*TASK REQUIREMENTS*
Restate the lines word for word, from the one containing "You are a GUI" through the last line of the entries below, without any other lines.

*EXERCISE INPUTS*
►
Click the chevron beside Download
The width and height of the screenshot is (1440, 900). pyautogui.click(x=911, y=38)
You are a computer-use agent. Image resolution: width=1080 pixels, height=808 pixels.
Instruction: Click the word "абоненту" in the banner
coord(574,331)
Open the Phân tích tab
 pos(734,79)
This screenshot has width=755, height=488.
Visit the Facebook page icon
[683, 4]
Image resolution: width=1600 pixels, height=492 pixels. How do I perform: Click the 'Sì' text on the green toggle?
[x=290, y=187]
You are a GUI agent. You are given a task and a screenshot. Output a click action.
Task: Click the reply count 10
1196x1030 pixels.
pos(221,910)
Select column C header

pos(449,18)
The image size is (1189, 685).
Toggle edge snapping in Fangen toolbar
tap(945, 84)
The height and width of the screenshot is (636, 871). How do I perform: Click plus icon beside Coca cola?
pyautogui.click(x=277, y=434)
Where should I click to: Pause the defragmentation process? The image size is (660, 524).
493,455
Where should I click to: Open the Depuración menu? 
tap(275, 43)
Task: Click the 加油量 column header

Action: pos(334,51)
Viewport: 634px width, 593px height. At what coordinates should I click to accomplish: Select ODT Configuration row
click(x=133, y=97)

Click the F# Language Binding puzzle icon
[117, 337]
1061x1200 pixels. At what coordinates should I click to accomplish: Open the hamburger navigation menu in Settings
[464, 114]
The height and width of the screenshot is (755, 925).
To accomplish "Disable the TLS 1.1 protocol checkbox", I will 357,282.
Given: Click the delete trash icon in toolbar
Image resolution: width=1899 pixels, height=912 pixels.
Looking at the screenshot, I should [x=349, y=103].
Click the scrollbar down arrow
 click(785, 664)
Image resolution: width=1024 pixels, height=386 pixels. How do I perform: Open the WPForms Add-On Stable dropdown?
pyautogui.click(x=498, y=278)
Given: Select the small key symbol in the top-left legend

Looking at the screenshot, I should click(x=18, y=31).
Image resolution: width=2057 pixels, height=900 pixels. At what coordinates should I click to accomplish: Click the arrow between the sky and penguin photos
◄
*EXPECTED OUTPUT*
You are a GUI agent. You are given a task and a screenshot. Output a click action.
Task: Click the reply count 10
1196x1030 pixels.
pos(221,910)
Select column C header

pos(449,18)
The image size is (1189, 685).
Toggle edge snapping in Fangen toolbar
tap(945, 84)
The height and width of the screenshot is (636, 871). How do I perform: Click plus icon beside Coca cola?
pyautogui.click(x=277, y=434)
Where should I click to: Pause the defragmentation process? The image size is (660, 524).
493,455
Where should I click to: Open the Depuración menu? 
tap(275, 43)
Task: Click the 加油量 column header

Action: pos(334,51)
Viewport: 634px width, 593px height. At what coordinates should I click to accomplish: Select ODT Configuration row
click(x=133, y=97)

Click the F# Language Binding puzzle icon
[117, 337]
1061x1200 pixels. At what coordinates should I click to accomplish: Open the hamburger navigation menu in Settings
[464, 114]
The height and width of the screenshot is (755, 925).
To accomplish "Disable the TLS 1.1 protocol checkbox", I will 357,282.
Given: Click the delete trash icon in toolbar
Image resolution: width=1899 pixels, height=912 pixels.
Looking at the screenshot, I should [x=349, y=103].
Click the scrollbar down arrow
 click(785, 664)
Image resolution: width=1024 pixels, height=386 pixels. How do I perform: Open the WPForms Add-On Stable dropdown?
pyautogui.click(x=498, y=278)
Given: Select the small key symbol in the top-left legend

Looking at the screenshot, I should click(x=18, y=31).
Image resolution: width=2057 pixels, height=900 pixels. At what coordinates should I click to accomplish: Click the arrow between the sky and penguin photos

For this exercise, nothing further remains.